Sunday, 3 September 2017

Eve of the Globe's War: A ‘What If?’ Novel of the Coming of the Second World War without an Industrial Revolution

Eve of the Globe's War: A ‘What If?’ Novel of the Coming of the Second World War without an Industrial Revolution

Today I self-published a new 'what if?' novel for sale on Amazon.  Rather than look at a small shift in history of one country and its implications, this one considers what would have happened if the Industrial Revolution had not been permitted to happen.  As the introduction outlines, there have been many regimes and societies throughout history that have resisted innovation; indeed passed laws against it.  The Classical societies of Egypt, Greece and Rome did advance knowledge in certain areas but as slave economies felt no need to go further and indeed many of the skills they had were lost.  In Imperial China and Shogunate Japan there was active resistance to innovation for fear of the damage it would bring to the established regimes.  Thus, looking at absolutist monarchies that were increasingly strong across Europe in the 18th century, often with monopolies over leading industries, it seemed highly feasible that innovation may have been halted; punishable by death.  Discovery of China and Japan seem to simply vindicate that this was the right approach for these restrictions.
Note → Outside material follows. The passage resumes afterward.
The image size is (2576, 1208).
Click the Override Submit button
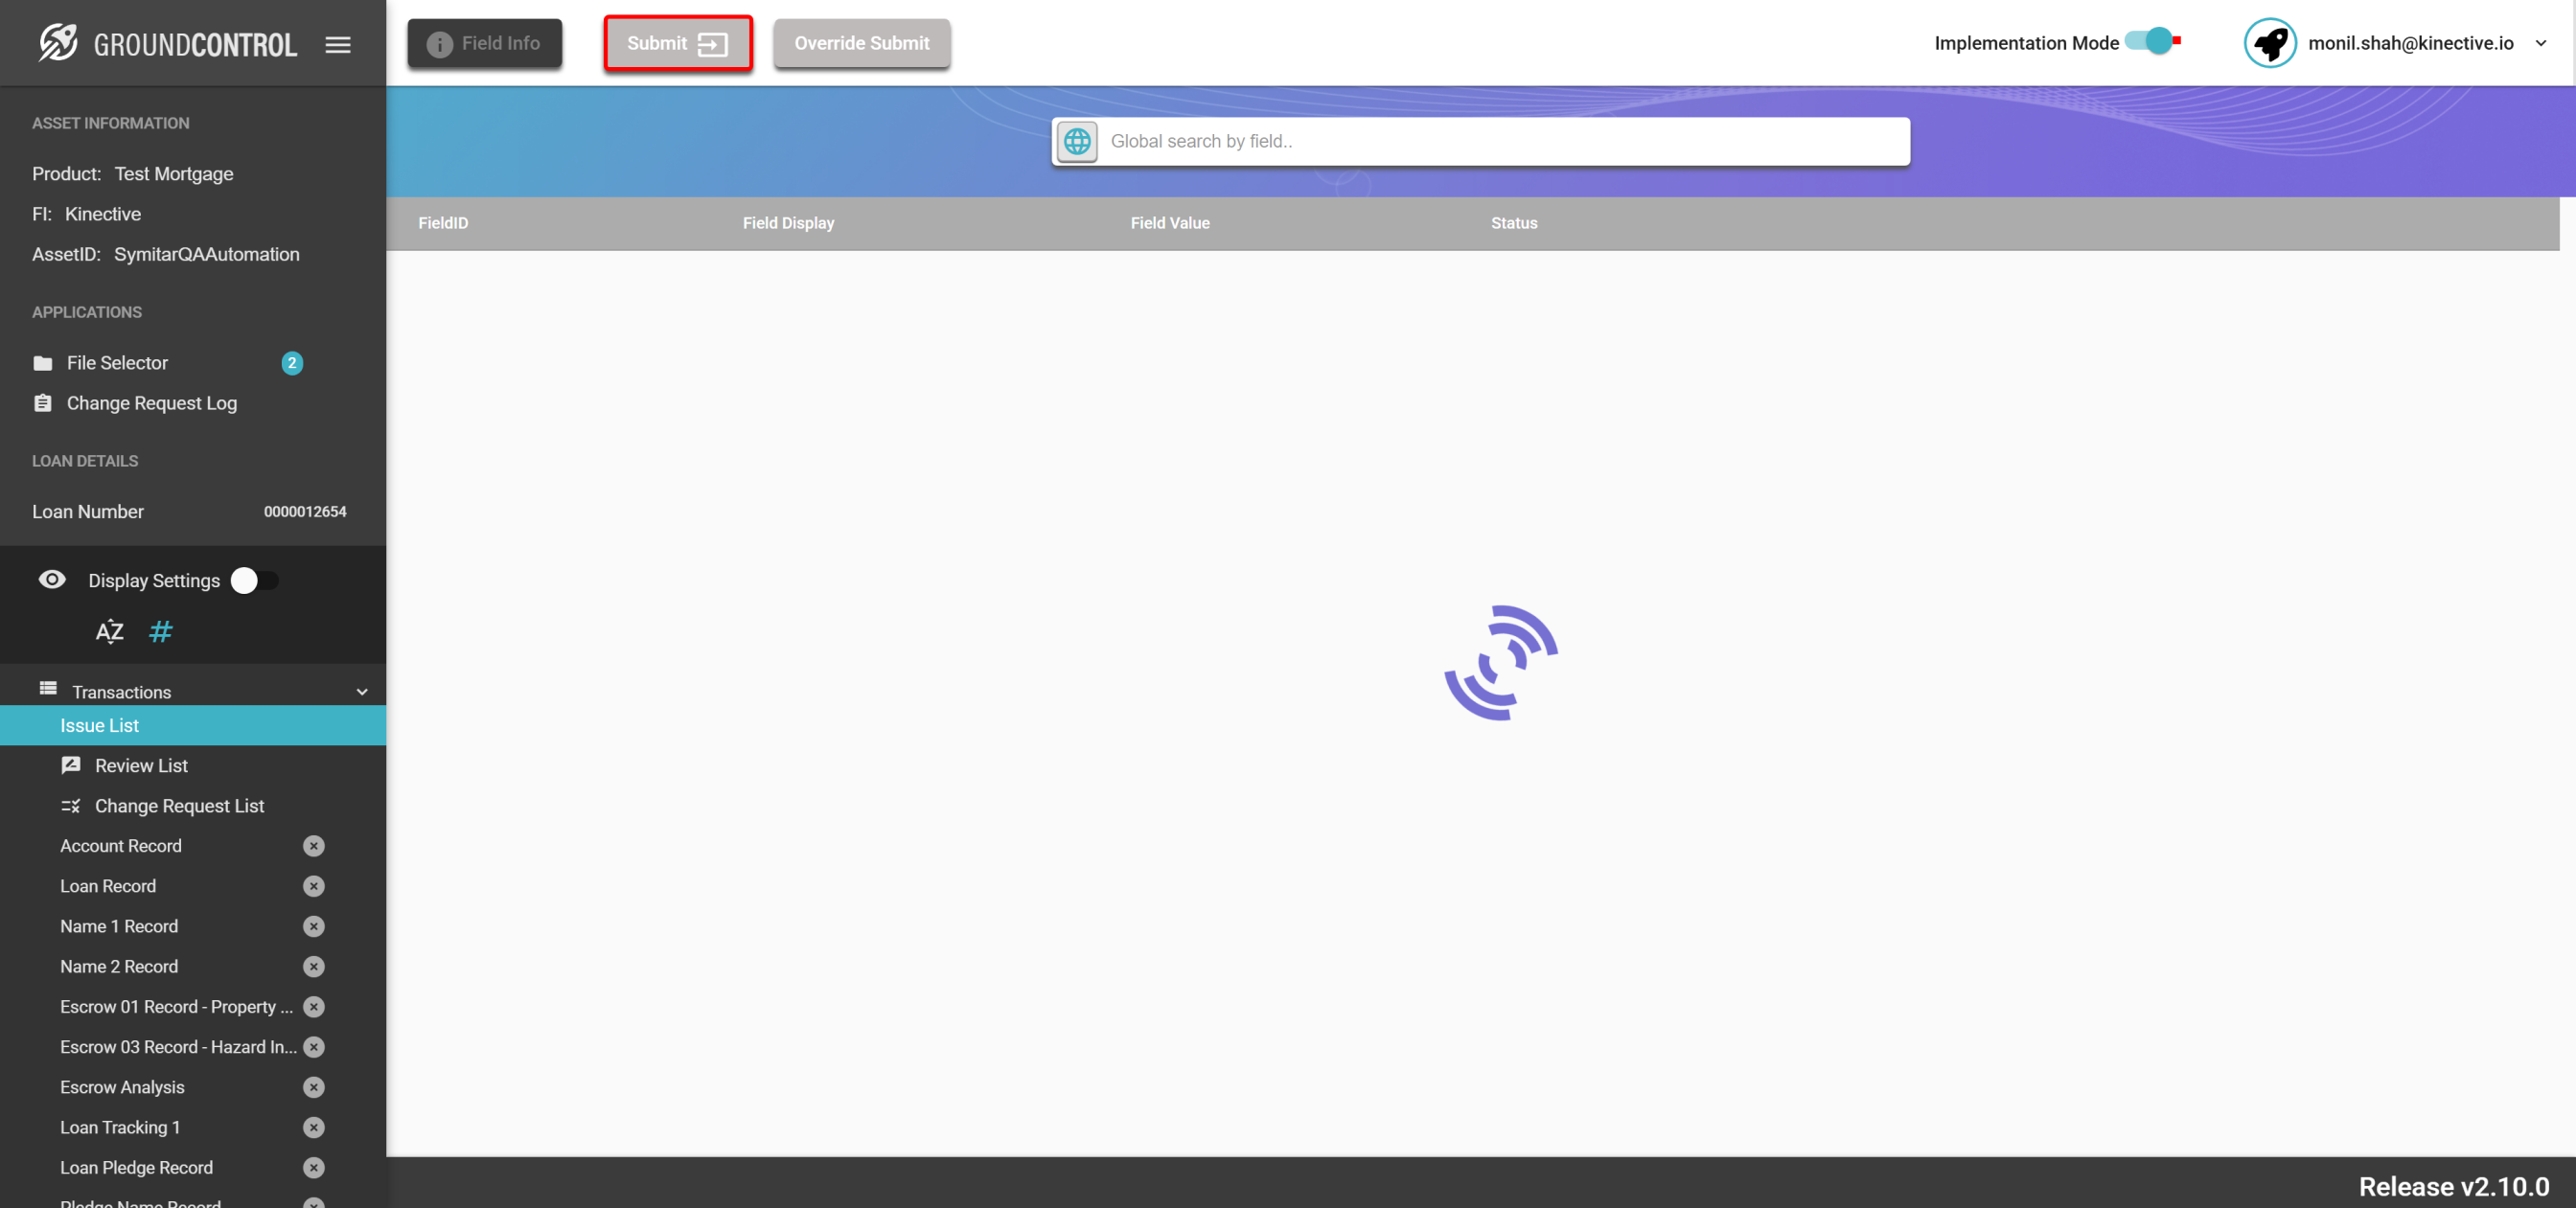(x=861, y=43)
Having set up this scenario I aimed to pick a well-known element of our history and show how different it would have been without the industrialisation of the 18th and 19th centuries.  I lit upon the Munich Crisis of 1938 when Germany demanded the Sudetenland region of Czechoslovakia.  In addition, paralleling with the German use of the Enigma ciphering system and its provision to Britain and France by Polish intelligence, I thought the idea of agents seeking such a device would form the good basis for a story.  In order to highlight the differences I used well known people from our history: Winston Churchill, Anthony Eden, Bernard Montgomery, Neville Chamberlain, Oswald Mosley and Adolf Hitler to show that the lack of industrialisation would have not simply have impacted on the technology available but also the societies of Europe.  In our world there was still limits on chances to advance, but in a democracy even a man from a mercantile background like Chamberlain could become Prime Minister of a large empire and Adolf Hitler, a failed painter, son of a customs official, could rise to be dictator of Germany.  In a world where society remains dominated by the nobility such men could not have progressed.

I have felt that the Stuarts were more liable to become an absolutist monarchy for Britain than the Georgians would have been, given the behaviour of Charles I and James II.  People might challenge that the family, especially Charles II, had an interest in science.  However, given the removal of Charles I, their Stuart descendants - stemming from children of Queen Anne surviving rather than dying in infancy - seemed more like to adopt the kind of absolutist approach favoured in France, that in our world, provoked the French Revolution.  In this alternative rumblings on both sides of the Channel have not gone any further.

The map of Europe looks very different too.  As there has been no French Revolution so no Napoleonic Wars,  the Holy Roman Empire and various Italian kingdoms have been left in place.  The slow speed of communications and relatively low level of urbanisation has meant that though things have developed from the early 18th century, it is of a fraction of the scale of what happened in our world in the same time period in so many aspect.


This is the map I produced to give an idea of what the heart of Europe is envisaged as in this book, in itself providing opportunities and challenges for the heroes and heroine as they travel by horse-drawn carriage, river-carried barge and hot-air balloon from London to Munich and back.

This book is a spy novel set in this alternate context and it has a greater romantic element than my previous novels. It is interesting as an author when a character appears and then gains a more central role than you had ever anticipated and this is what occurred with Écuyesse Servane Adélaïse Perenelle Bérénice de Grimoard who grew from an incidental to being a counterpoint to the Honourable James Manners, the rather feckless civil servant dispatched with the motley crew of notables - Churchill, Eden and Montgomery to barter for the Prussian cipher machine, of course, unlike the Enigma of our world, operated by hand; electricity not being in use in this alternative.

I hope a spy novel set in a very different 1938 to our own will appeal to readers. It provides a very different story set around the Munich Conference to that seen in Robert Harris's forthcoming novel!